In 1943, she became a member of the Communist Party of the Soviet Union (CPSU). She became a Honored Art Worker of the RSFSR (1947). In 1950 she received the Stalin Prize and the International Peace Prize.

She died on May 6, 1990, and is buried at Troyekurovskoye Cemetery in Moscow.
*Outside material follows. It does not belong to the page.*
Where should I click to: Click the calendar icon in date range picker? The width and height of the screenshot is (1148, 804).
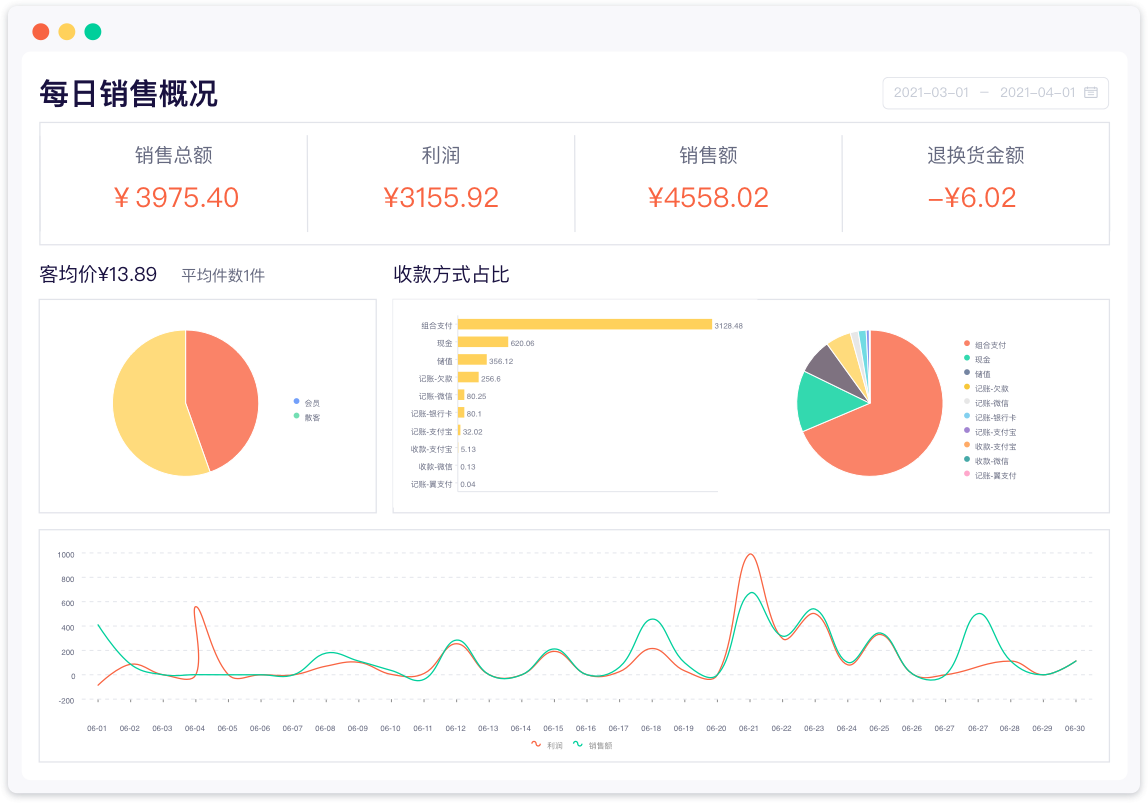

Ovanesova was married to cameraman , who survived her.

== Filmography ==
=== Writer ===
- 1949, World Youth Festival (Юность мира; A világ ifjúsága)
- 1954, The Secret of Mountain Lake (Тайна горного озера)

=== Director ===
- 1940, Pioneer Truth (Пионерская правда)
- 1946, A Story About Our Children (Повесть о наших детях)
- 1948, 30 Years of the Komsomol (30 лет комсомола)
- 1949, World Youth Festival (Юность мира), a documentary about the World Festival of Youth and Students event.